DIRECTION A
From the forum thread about collecting the first line of each file, return the part that opens with the words containing "This is my bash" and closes with "in my argument.".

TEXT TO READ
— Start —

First line of every file in a new file

Question

How can I get the first line of EVERY file in a directory and save them all in a new file?

#!/bin/bash

rm FIRSTLINE
for file in "$(find $1 -type f)";
do
head -1 $file >> FIRSTLINE
done
cat FIRSTLINE

This is my bash script, but when I do this and I open the file FIRSTLINE, then I see this:

==> 'path of the file' <==
'first line' of the file

and this for all the files in my argument.

Does anybody has some solution?

Answer 1

for gzip files fo instances:

for file in `ls *.gz`; do gzcat $file | head -n 1; done > toto.txt

Answer 2

$ for file in $(find $1 -type f); do echo ''; 
    echo $file; 
    head -n 4 $file; 
  done

Answer 3

The problem is that you've quoted the output of find so it gets treated as a single string, so the for loop only runs once, with a single argument containing all the files. That means you run head -1 file1 file2 file3 file4 ... etc. and when given multiple files head prints the ==> file1 <== headers.

— End —

Entries on where items appear
— Start —

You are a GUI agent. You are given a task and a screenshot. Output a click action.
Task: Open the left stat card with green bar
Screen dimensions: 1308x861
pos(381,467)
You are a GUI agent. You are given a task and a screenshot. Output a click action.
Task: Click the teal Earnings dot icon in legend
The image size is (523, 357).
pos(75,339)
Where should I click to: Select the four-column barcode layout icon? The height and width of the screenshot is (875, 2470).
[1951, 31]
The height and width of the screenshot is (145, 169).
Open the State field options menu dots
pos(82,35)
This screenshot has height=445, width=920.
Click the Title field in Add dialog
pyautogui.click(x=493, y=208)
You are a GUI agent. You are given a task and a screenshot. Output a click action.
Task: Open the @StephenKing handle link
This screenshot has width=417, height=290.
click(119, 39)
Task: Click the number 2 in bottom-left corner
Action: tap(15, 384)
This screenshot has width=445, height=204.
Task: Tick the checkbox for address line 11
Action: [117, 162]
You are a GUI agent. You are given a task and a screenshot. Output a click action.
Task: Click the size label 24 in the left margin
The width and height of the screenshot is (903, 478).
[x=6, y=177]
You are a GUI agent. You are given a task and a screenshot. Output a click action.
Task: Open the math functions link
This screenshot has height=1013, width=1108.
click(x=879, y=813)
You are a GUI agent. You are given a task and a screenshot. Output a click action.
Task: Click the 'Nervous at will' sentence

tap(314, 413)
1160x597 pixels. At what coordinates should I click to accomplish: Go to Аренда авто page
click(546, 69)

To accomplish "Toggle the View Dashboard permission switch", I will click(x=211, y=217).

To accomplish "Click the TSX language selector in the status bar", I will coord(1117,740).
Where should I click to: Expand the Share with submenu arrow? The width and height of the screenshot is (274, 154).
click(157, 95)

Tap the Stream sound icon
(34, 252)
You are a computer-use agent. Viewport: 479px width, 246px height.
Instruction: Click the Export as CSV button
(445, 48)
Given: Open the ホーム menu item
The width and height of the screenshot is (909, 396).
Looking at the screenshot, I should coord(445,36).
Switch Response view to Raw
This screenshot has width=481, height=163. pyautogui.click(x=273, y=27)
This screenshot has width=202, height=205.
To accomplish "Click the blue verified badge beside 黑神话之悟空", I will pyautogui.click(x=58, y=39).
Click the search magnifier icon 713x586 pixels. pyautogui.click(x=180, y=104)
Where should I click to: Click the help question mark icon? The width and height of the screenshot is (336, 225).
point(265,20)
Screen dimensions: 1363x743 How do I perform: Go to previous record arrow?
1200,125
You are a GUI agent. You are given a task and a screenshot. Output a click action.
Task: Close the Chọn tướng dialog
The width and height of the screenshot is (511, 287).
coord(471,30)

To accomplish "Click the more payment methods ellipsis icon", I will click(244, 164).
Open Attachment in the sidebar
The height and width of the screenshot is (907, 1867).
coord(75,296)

— End —

DIRECTION B
Retype the part of the records that opens with the line containing "The height and width of the screenshot is (145, 169)." and closes with the line containing "click(546, 69)".

EXERCISE ANSWER A
This is my bash script, but when I do this and I open the file FIRSTLINE, then I see this:

==> 'path of the file' <==
'first line' of the file

and this for all the files in my argument.

EXERCISE ANSWER B
The height and width of the screenshot is (145, 169).
Open the State field options menu dots
pos(82,35)
This screenshot has height=445, width=920.
Click the Title field in Add dialog
pyautogui.click(x=493, y=208)
You are a GUI agent. You are given a task and a screenshot. Output a click action.
Task: Open the @StephenKing handle link
This screenshot has width=417, height=290.
click(119, 39)
Task: Click the number 2 in bottom-left corner
Action: tap(15, 384)
This screenshot has width=445, height=204.
Task: Tick the checkbox for address line 11
Action: [117, 162]
You are a GUI agent. You are given a task and a screenshot. Output a click action.
Task: Click the size label 24 in the left margin
The width and height of the screenshot is (903, 478).
[x=6, y=177]
You are a GUI agent. You are given a task and a screenshot. Output a click action.
Task: Open the math functions link
This screenshot has height=1013, width=1108.
click(x=879, y=813)
You are a GUI agent. You are given a task and a screenshot. Output a click action.
Task: Click the 'Nervous at will' sentence

tap(314, 413)
1160x597 pixels. At what coordinates should I click to accomplish: Go to Аренда авто page
click(546, 69)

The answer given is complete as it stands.